## SOURCE PASSAGE
--------------------------------
One license is left and there’s plenty of interest in who will get it.

It is the remaining license to operate a casino in Missouri. The Missouri Gaming Commission begins accepting applications Tuesday. The filing period ends September first. Missouri law allows 13 casino licenses. The President Casino on the St. Louis Riverfront is giving up its license. There seems to be plenty of competition for the 13th and final license.

Gaming Commission Executive Director Gene McNary says the commission will seek plenty of input before settling on who gets the license. Some of the input is likely to come from casino owners claiming their market is too crowded.

“We know that the existing casinos probably will show various economic data that the market is saturated and that all we will be doing is dividing the same pie in more ways rather than increasing the size of the pie,” according to McNary.

The commission has already laid a foundation for its decision. Commission members met with the industry on May 11th to discuss the overall health of the industry. They again met May 18th with communities, casinos and interested parties about the licensing process. By June 15th, licensed casinos in Missouri will have submitted their economic analysis to the State Department of Economic Development. The department should have a preliminary economic analysis on each applicant prepared for the Missouri Gaming Commission by the end of July.

Feedback should be available to applicants by August first. Those applicants not being seriously considered will be cautioned on proceeding. They can either heed the caution and not risk the $50,000 filing fee due September first or can look for ways to beef up their applications and forge ahead.

McNary says the commission will assess the effect on the region, the number of jobs projected, the revenue stream expected.

“With the cap on the casinos and only one available at the present time, there’s a lot of interest and it’s kind of a statewide consideration and that’s why the economic analysis is so important so the commission can be guided as to what serves the best interest of the state,” McNary says.

Interest has been expressed in St. Louis and St. Charles, but also in the Kansas City area community of Sugar Creek as well as Cape Girardeau.
--------------------------------
Collection entries:
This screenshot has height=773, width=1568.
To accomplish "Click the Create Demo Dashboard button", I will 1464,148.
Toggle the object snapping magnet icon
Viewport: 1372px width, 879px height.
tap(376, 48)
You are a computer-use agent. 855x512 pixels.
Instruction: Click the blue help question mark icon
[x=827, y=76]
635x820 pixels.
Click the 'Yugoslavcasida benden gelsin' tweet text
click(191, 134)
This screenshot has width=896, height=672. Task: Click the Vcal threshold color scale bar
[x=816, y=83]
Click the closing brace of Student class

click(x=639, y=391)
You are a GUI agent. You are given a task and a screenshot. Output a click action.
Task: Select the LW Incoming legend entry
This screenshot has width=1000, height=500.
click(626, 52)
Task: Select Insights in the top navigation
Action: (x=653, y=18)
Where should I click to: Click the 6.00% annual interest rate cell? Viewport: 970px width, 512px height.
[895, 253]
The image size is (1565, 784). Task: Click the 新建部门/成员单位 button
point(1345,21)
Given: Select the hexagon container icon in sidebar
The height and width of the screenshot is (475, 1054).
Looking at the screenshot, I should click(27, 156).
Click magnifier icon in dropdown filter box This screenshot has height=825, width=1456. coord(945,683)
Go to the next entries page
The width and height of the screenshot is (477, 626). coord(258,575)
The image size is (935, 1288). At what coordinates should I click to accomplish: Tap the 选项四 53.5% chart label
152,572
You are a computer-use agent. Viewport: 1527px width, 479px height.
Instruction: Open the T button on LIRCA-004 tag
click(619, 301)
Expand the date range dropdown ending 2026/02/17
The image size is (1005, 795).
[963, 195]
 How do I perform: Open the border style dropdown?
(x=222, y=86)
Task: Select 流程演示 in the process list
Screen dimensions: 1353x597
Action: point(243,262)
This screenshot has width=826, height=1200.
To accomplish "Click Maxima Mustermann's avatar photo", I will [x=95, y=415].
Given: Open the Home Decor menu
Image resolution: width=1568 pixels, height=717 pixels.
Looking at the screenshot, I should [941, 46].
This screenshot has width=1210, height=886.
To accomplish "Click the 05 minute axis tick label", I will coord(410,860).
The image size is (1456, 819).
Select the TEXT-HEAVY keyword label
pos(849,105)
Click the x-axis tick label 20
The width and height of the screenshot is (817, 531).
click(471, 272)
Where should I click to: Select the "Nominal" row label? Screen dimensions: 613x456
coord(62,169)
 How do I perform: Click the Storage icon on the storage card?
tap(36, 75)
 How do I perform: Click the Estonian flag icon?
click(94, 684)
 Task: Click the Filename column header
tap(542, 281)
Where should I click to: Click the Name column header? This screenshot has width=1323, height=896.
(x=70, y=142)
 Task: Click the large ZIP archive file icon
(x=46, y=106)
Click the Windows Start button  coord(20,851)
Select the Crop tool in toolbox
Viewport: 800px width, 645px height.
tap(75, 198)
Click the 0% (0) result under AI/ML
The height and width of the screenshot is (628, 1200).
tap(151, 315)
--------------------------------
## LIST OF TASKS
1. From the news report on Missouri's last casino license, quote the passage from "One license is" up to and including "according to McNary.".
2. In the article about Missouri's final casino license, how much is the filing fee due September first?

## ANSWERS BELOW
1.
One license is left and there’s plenty of interest in who will get it.

It is the remaining license to operate a casino in Missouri. The Missouri Gaming Commission begins accepting applications Tuesday. The filing period ends September first. Missouri law allows 13 casino licenses. The President Casino on the St. Louis Riverfront is giving up its license. There seems to be plenty of competition for the 13th and final license.

Gaming Commission Executive Director Gene McNary says the commission will seek plenty of input before settling on who gets the license. Some of the input is likely to come from casino owners claiming their market is too crowded.

“We know that the existing casinos probably will show various economic data that the market is saturated and that all we will be doing is dividing the same pie in more ways rather than increasing the size of the pie,” according to McNary.

2. $50,000